» Data excerpts
───

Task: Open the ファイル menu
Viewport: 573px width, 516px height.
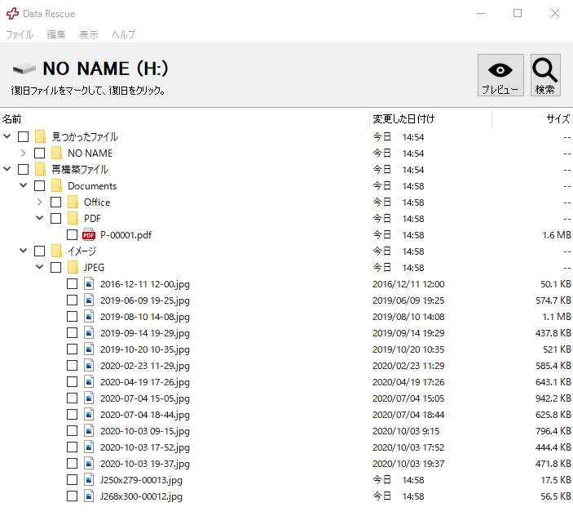Action: click(20, 35)
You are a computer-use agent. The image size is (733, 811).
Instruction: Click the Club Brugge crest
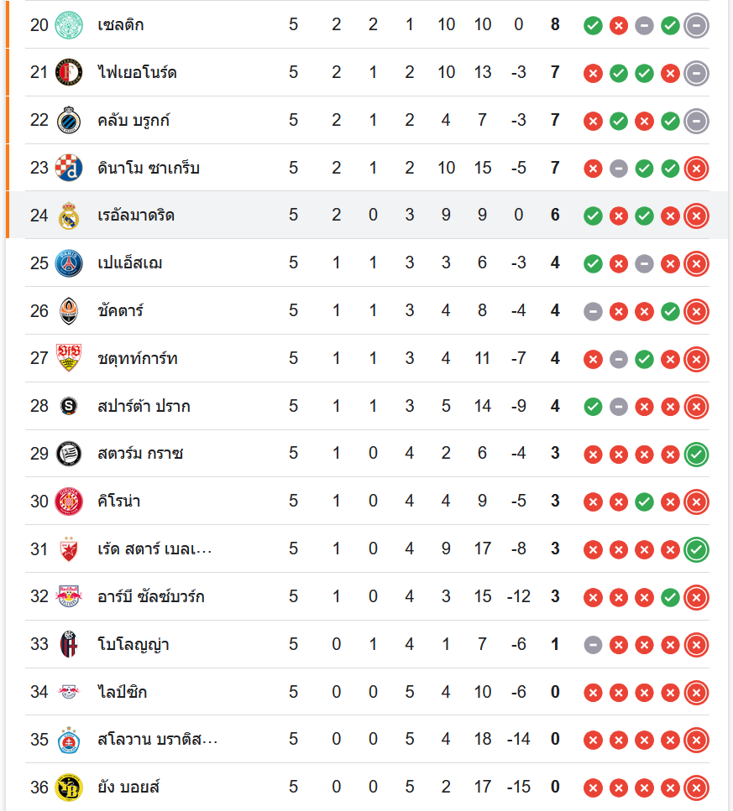pos(69,121)
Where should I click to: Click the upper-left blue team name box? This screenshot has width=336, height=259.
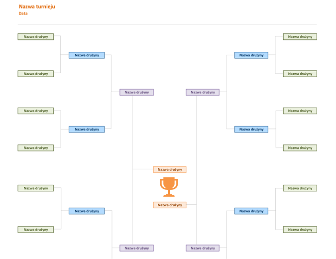[x=87, y=55]
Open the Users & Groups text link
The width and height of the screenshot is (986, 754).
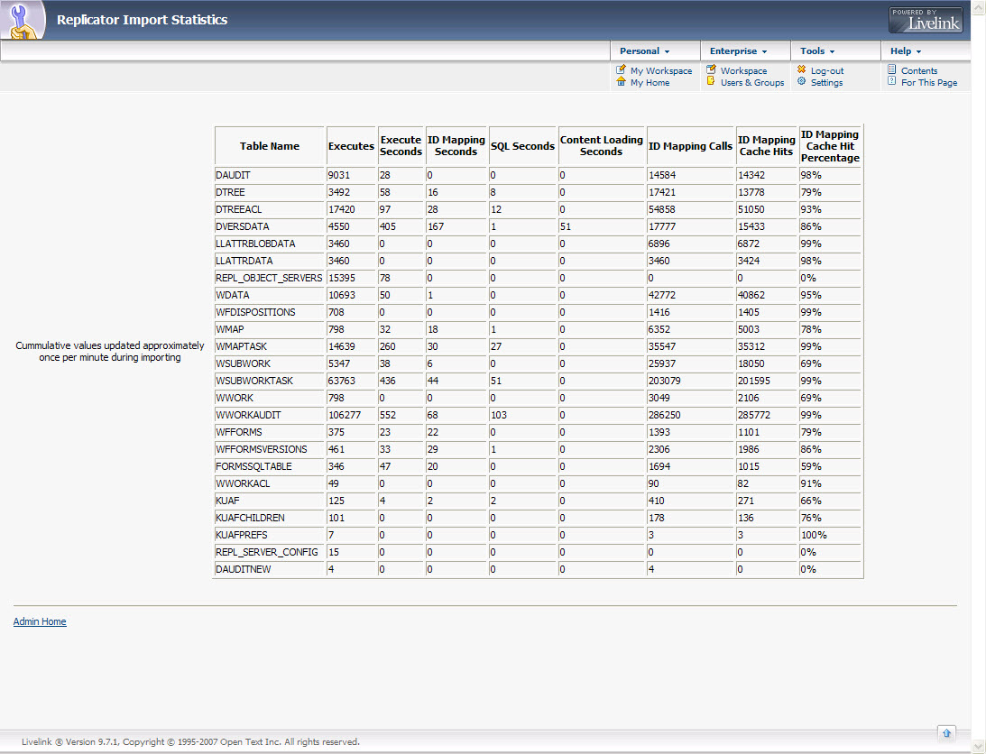[x=752, y=83]
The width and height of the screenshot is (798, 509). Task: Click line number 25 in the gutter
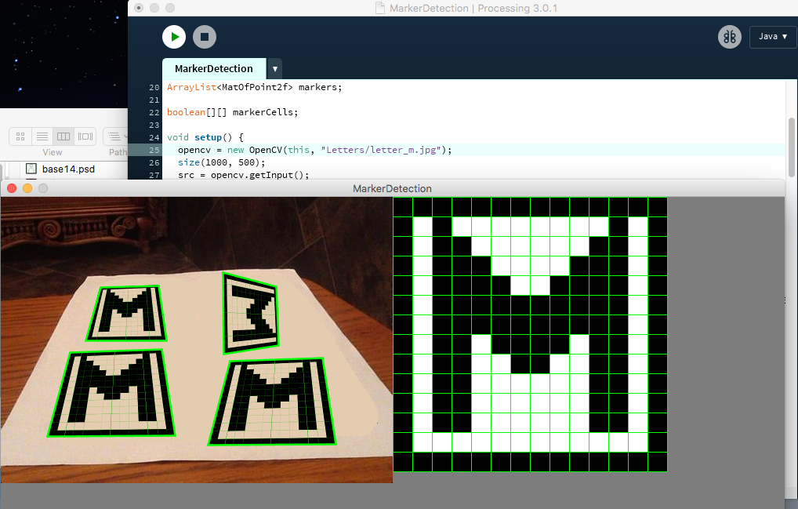(153, 150)
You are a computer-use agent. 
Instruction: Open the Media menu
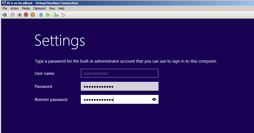coord(26,8)
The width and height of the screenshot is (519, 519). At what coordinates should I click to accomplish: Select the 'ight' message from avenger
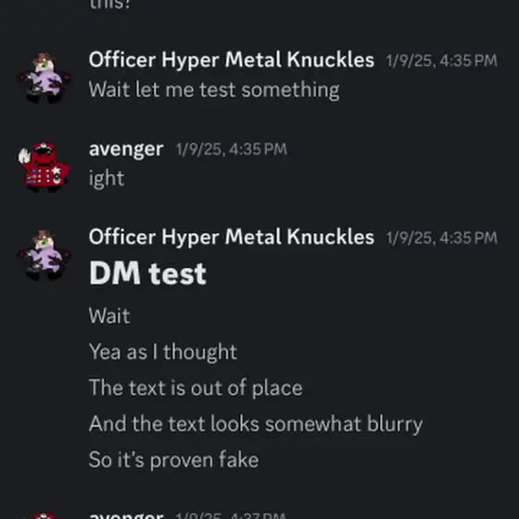coord(107,179)
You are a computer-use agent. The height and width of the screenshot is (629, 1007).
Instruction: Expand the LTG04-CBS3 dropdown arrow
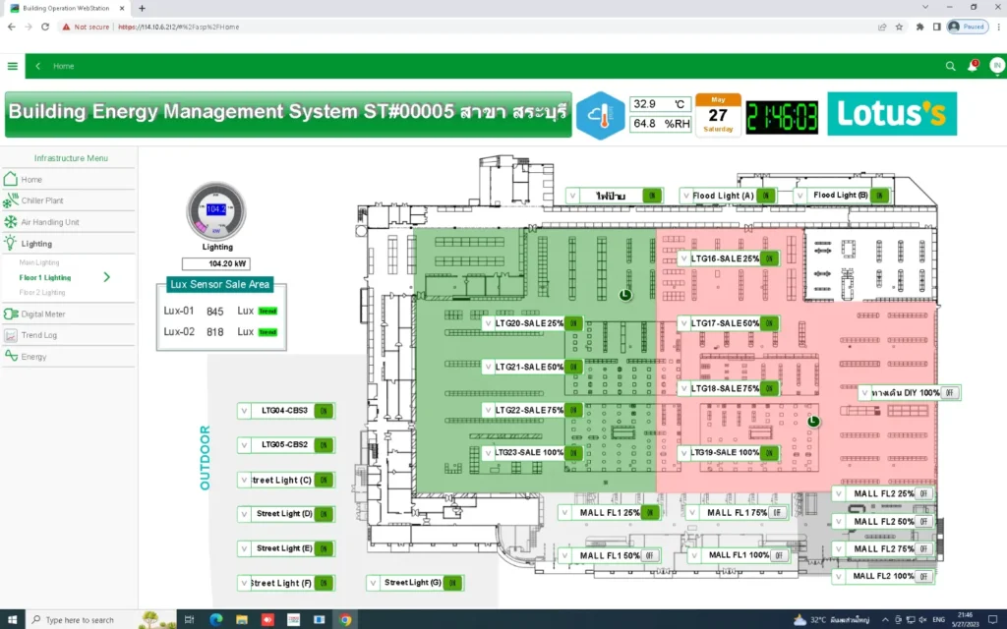point(244,411)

───

Word for word, restate all of the material, omitting the images.

» Exercise output
Task: Open the ファイル menu
Viewport: 573px width, 516px height.
Action: click(20, 35)
You are a computer-use agent. The image size is (733, 811).
Instruction: Click the Club Brugge crest
pos(69,121)
Where should I click to: Click the upper-left blue team name box? This screenshot has width=336, height=259.
[x=87, y=55]
Open the Users & Groups text link
The width and height of the screenshot is (986, 754).
[x=752, y=83]
The width and height of the screenshot is (798, 509). Task: Click line number 25 in the gutter
(153, 150)
You are a computer-use agent. 
Instruction: Open the Media menu
coord(26,8)
The width and height of the screenshot is (519, 519). At what coordinates should I click to accomplish: Select the 'ight' message from avenger
coord(107,179)
You are a computer-use agent. The height and width of the screenshot is (629, 1007).
Instruction: Expand the LTG04-CBS3 dropdown arrow
point(244,411)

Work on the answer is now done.